RECORDS FOR THE TASK.
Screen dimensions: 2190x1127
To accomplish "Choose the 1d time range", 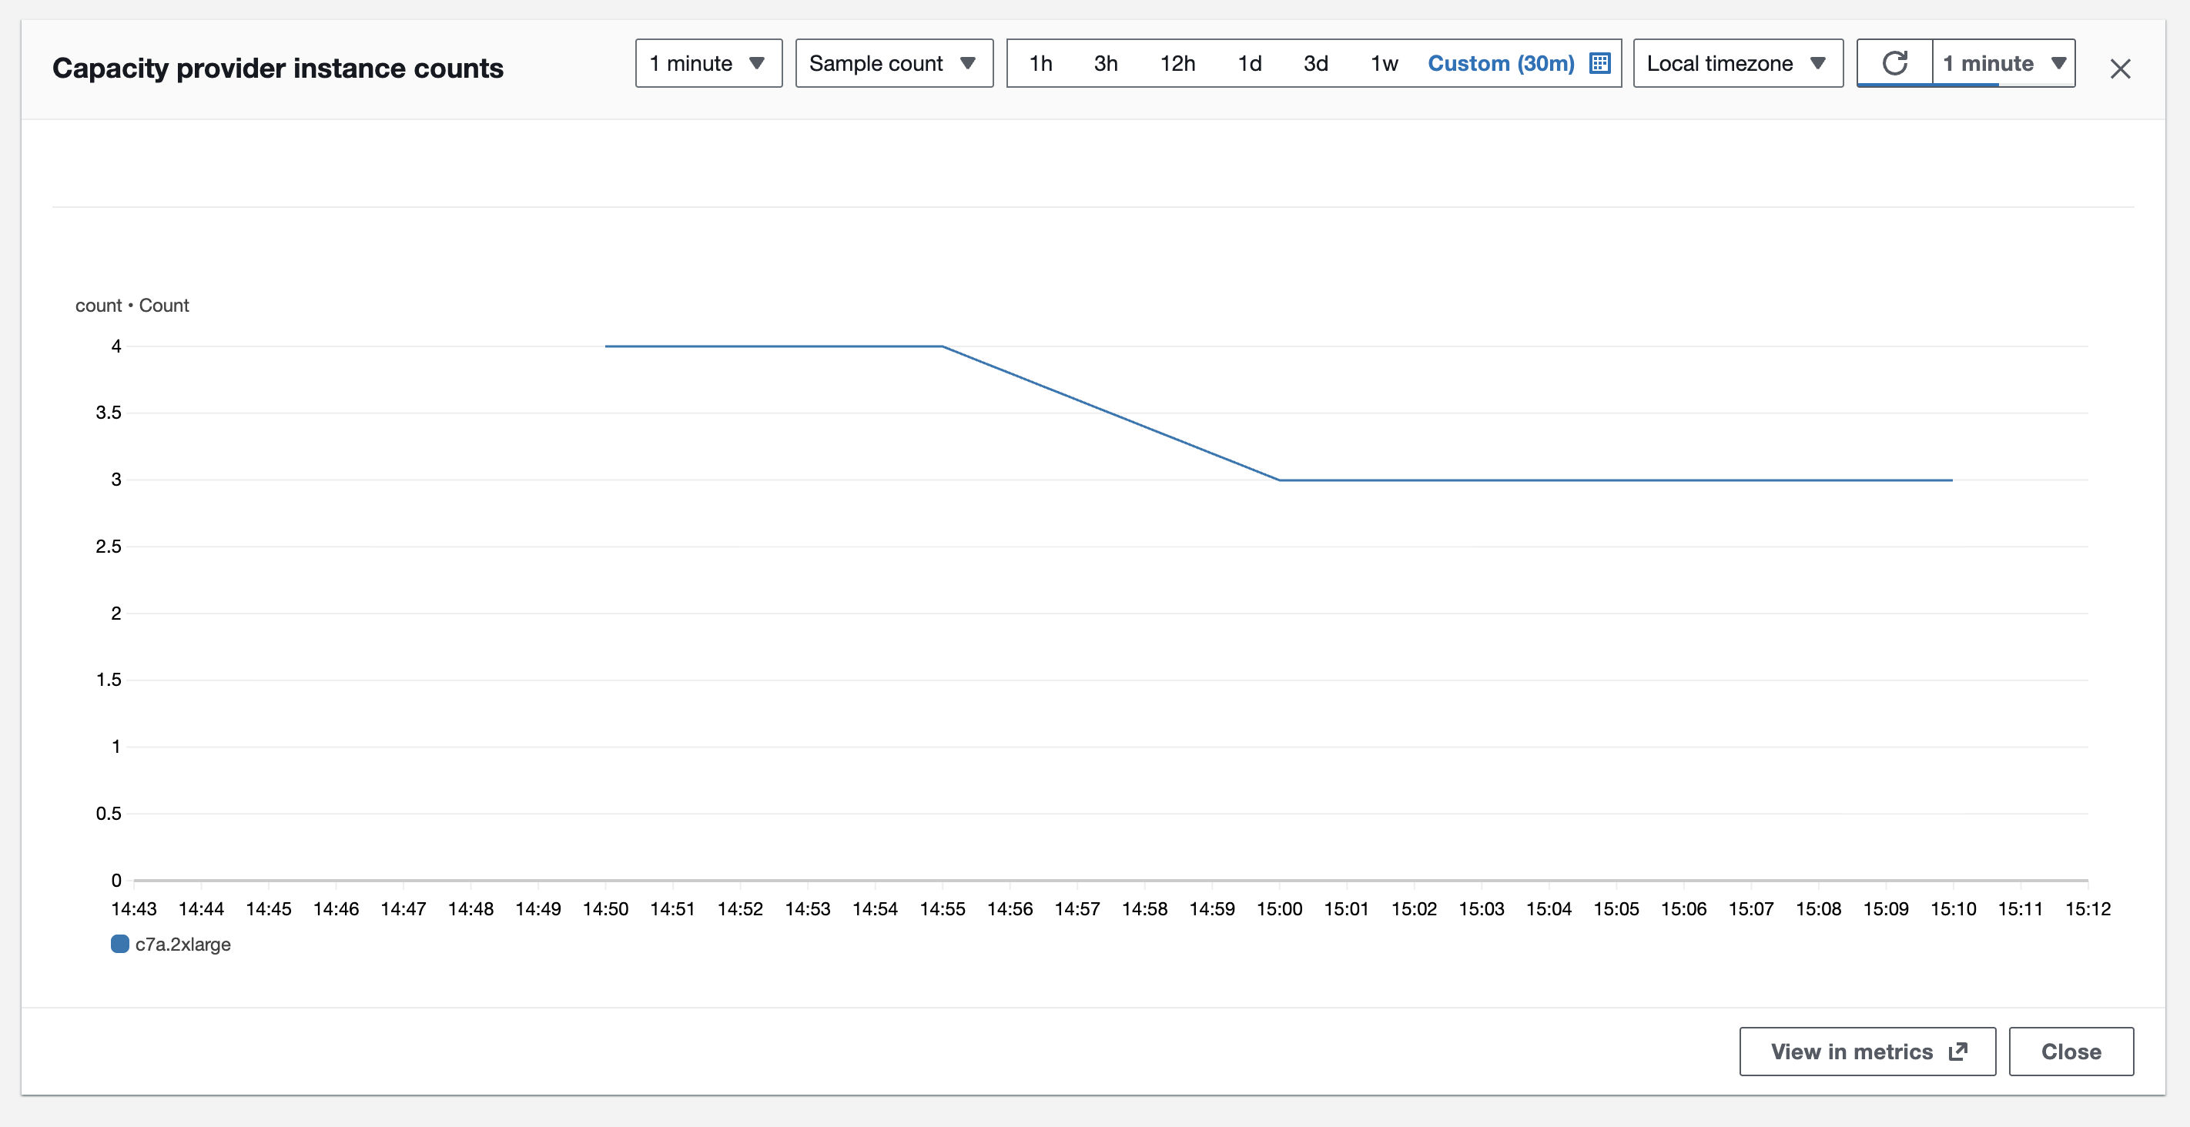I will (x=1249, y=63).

...

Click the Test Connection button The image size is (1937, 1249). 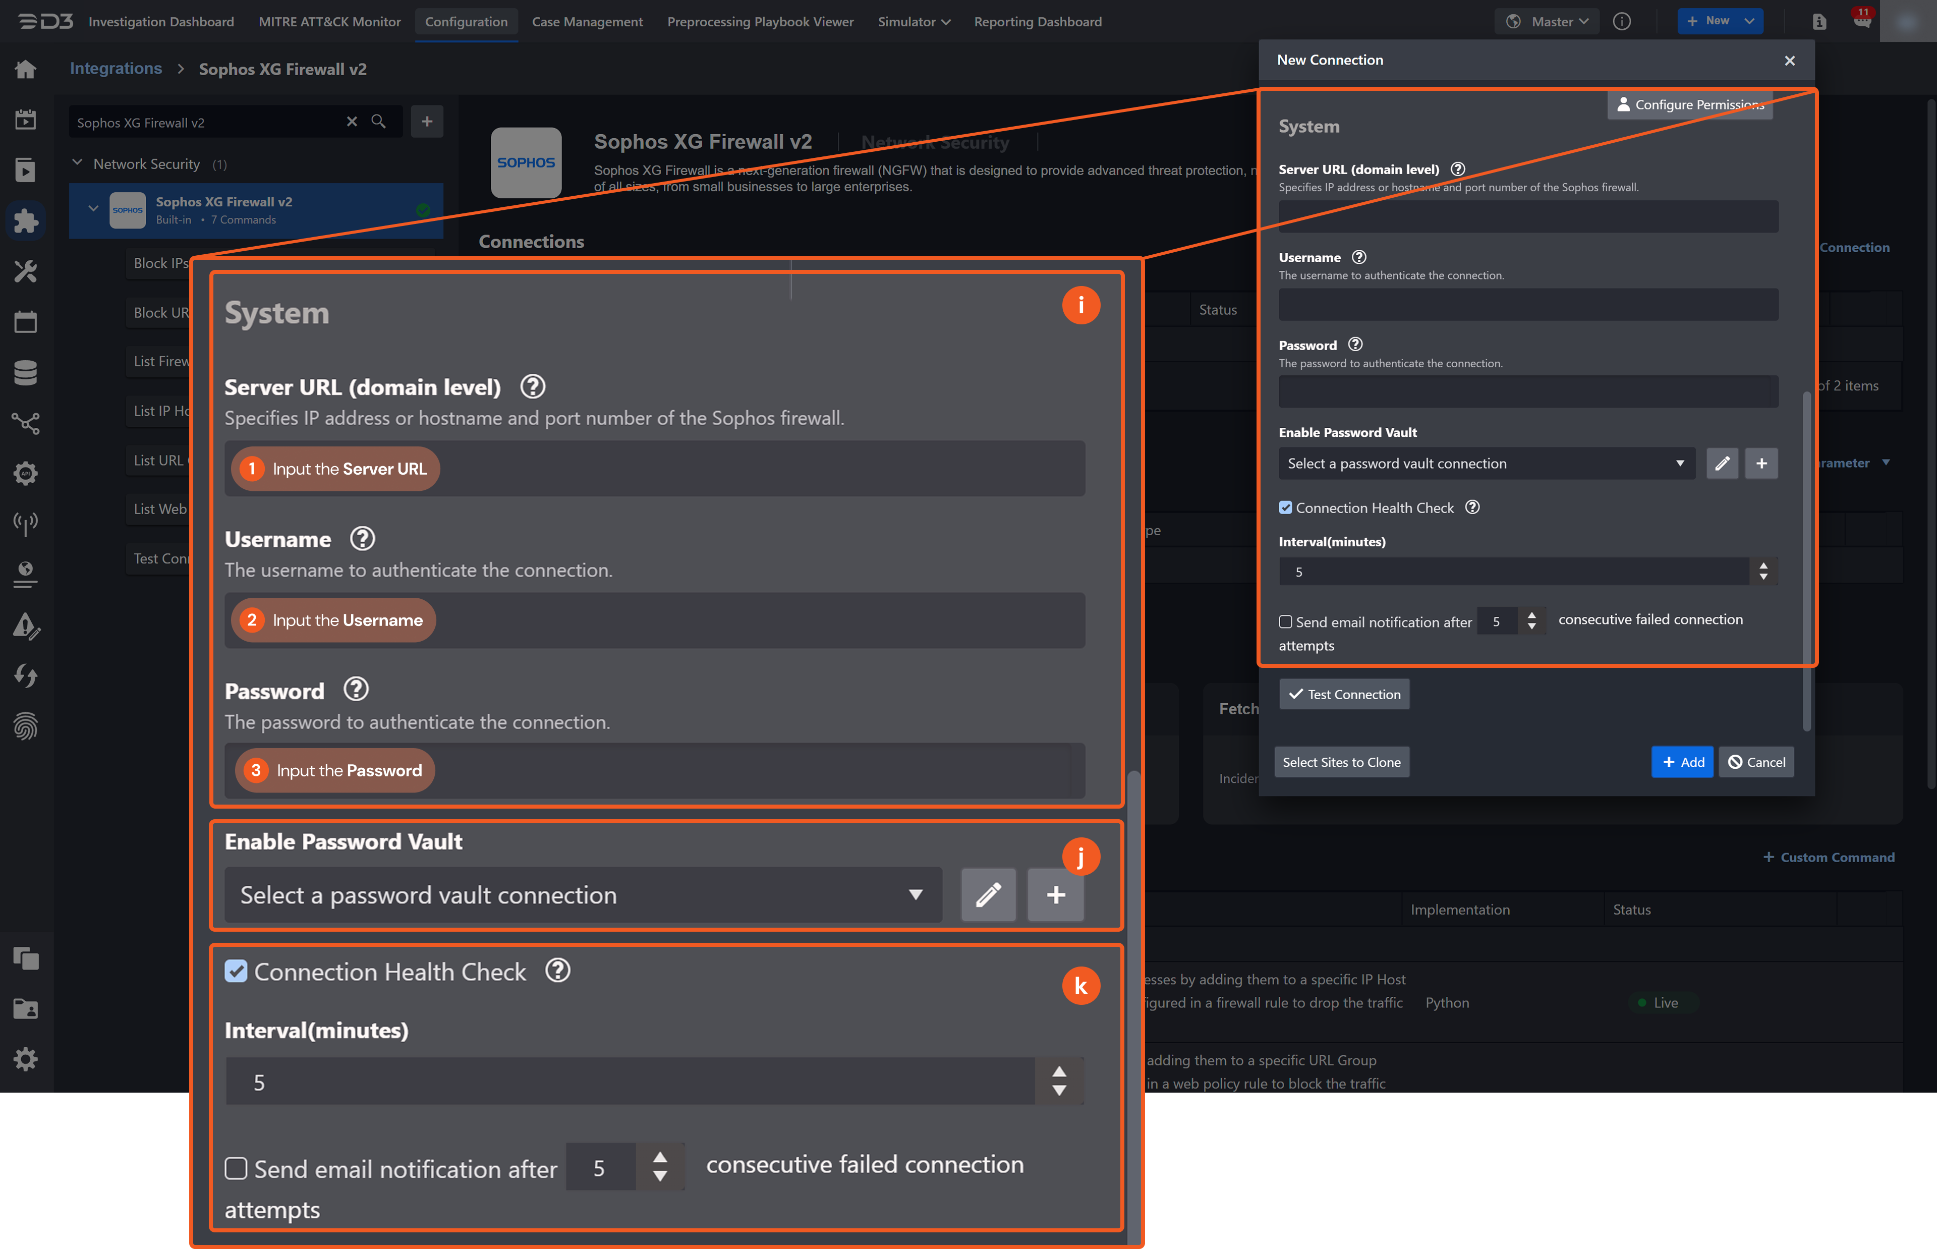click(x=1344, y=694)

--

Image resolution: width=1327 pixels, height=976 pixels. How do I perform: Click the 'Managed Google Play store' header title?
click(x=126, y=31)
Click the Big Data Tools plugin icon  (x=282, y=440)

WORK TASK.
Within the material above, extract exactly the lines that start at the line containing "Image resolution: width=1327" and stop after the line containing "Click the Big", and only those.

EXERCISE RESULT.
Image resolution: width=1327 pixels, height=976 pixels. How do I perform: Click the 'Managed Google Play store' header title?
click(x=126, y=31)
Click the Big Data Tools plugin icon  (x=282, y=440)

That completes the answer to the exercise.